The additions to romance and social interaction were generally praised. Describing the new mechanics as making "interaction between your characters a huge game in itself", Vince Lopez found the features to facilitate "more elaborate and fulfilling interaction". Cam Shea commended the new interactions for "significantly broadening the way sims interact". Elizabeth McAdams of Computer Gaming World highlighted the greater variation of Sim interactions and interests, but found dating to be addictive but too challenging. Similarly, Carla Harker of GameSpy considered long-term relationships to be time-consuming and difficult to maintain, noting that whilst it added realism to the game, it in turn increased the difficulty of career requirements. Nebojsa Radakovic of Game Revolution stated that "addition of expanded conversation options, physical interactions and interests makes it much harder for your Sim to win friends, but it is a much more rewarding experience", considering it to add "depth" and "drama" to the game.

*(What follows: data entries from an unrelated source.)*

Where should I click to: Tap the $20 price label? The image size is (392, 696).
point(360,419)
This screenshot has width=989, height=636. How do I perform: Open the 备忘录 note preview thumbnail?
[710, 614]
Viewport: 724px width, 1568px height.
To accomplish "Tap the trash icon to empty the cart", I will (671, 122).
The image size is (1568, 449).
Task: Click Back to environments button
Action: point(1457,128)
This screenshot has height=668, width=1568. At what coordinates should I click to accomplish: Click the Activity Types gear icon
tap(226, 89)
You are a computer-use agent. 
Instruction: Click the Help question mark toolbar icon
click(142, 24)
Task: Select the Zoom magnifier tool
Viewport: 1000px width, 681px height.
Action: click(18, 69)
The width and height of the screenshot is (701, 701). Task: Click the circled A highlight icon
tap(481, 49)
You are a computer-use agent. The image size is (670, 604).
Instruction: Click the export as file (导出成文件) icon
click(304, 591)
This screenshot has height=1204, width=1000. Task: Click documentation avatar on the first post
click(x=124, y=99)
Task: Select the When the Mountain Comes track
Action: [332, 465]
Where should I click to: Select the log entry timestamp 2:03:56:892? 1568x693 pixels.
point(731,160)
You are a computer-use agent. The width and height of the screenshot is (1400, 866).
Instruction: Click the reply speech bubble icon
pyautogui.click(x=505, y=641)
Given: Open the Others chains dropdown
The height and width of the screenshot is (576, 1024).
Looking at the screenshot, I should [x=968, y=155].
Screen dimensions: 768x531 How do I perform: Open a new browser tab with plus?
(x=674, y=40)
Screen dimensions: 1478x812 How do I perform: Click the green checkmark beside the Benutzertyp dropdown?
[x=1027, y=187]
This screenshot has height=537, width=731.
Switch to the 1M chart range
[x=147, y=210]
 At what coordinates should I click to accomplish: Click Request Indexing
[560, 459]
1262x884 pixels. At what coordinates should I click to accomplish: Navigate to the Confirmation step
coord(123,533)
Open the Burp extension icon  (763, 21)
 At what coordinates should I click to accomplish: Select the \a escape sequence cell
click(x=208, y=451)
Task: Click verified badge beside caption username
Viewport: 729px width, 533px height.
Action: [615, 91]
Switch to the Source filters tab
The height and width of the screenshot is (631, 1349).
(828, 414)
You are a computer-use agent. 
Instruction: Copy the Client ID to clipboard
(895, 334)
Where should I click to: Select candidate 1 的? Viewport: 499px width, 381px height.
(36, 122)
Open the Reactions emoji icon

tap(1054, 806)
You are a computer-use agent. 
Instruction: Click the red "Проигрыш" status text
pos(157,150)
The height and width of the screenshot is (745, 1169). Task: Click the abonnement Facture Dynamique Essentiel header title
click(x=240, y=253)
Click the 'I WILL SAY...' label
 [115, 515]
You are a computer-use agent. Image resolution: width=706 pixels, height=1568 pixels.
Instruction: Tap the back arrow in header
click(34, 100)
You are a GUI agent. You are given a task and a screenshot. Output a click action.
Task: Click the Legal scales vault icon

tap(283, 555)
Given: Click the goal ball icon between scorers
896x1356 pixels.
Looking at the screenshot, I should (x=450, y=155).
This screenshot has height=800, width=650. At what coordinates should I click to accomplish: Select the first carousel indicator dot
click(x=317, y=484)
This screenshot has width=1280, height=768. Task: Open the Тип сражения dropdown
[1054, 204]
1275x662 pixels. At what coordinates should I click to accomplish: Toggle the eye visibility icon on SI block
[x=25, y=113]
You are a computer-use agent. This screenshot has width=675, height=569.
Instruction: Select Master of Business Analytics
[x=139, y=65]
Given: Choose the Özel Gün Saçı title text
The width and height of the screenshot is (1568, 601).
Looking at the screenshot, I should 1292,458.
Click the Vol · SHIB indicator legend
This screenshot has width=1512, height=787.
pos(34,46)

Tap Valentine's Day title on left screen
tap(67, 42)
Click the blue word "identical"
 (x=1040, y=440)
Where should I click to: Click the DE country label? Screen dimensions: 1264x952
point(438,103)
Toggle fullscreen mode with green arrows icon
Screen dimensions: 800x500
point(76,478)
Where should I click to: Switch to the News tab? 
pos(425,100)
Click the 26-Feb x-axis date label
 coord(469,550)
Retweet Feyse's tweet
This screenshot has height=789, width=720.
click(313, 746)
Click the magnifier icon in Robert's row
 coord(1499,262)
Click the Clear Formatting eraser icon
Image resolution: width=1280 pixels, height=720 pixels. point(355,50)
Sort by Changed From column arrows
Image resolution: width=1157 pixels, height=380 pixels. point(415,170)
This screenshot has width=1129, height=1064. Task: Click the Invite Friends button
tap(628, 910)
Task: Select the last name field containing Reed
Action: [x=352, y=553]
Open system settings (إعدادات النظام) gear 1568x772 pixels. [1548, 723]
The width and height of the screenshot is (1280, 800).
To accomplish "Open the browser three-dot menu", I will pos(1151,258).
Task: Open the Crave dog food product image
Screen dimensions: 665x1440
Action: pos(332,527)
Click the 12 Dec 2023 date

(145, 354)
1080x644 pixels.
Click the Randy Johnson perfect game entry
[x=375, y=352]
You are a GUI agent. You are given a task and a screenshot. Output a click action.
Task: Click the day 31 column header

The Downtown neighborhood was also generally praised, but was noted to be limited in its design options. Describing it as the "most significant addition that's ever been made to the game", Andrew Park of GameSpot found it necessary to manage work and relationships, lamenting the existence of a single area compared to neighborhoods but noting the lots were large enough to "provide enough areas to build and customize". However, Nebojsa Radakovic of Game Revolution critiqued the area, stating "the default lots are generally to sparse and the fun too far and few between", also writing that creating custom lots lacked the potential for "unique establishments" due to the "limited selection of start up items". This concern was shared by Andrew Park of GameSpot, who enjoyed the ease of building new community lots in the Downtown area, but found the available objects "limiting", suggesting the game "[expects] the fan community to come up with the variety".

Aggregate score
| Aggregator | Score |
|---|---|
| Metacritic | 85/100 |

Review scores
| Publication | Score |
|---|---|
| Computer Games Magazine | 4.5/5 |
| Computer Gaming World | 4.5/5 |
| GameRevolution | 8/10 |
| GameSpot | 8.8/10 |
| GameSpy | 87% |
| GameZone | 8/10 |
| Hyper | 84% |
| IGN | 8.4/10 |
| PC Gamer (US) | 80% |
| PC Zone | 71% |

=== Accolades ===
The Academy of Interactive Arts & Sciences nominated Hot Date for its 2001 "Innovation in Computer Gaming" award, which ultimately went to Black & White.

== Legacy ==
Producer Tim LeTorneau retrospectively remarked that Hot Date was a "big transition for the franchise" in "[breaking] the barrier of the house". LeTorneau expressed that the expansion was the starting point for the development of future innovations to the scope of the series, drawing comparisons with the setting of the neighborhood in The Sims 2 and the open-world design of The Sims 3. Hot Date also received retrospective praise, with TheGamer noting the expansion provided players with the "highly underrated" aspects of complex relationships and interests "really gave personality to your Sims". The inclusion of downtown areas was later implemented in The Sims 2: Nightlife.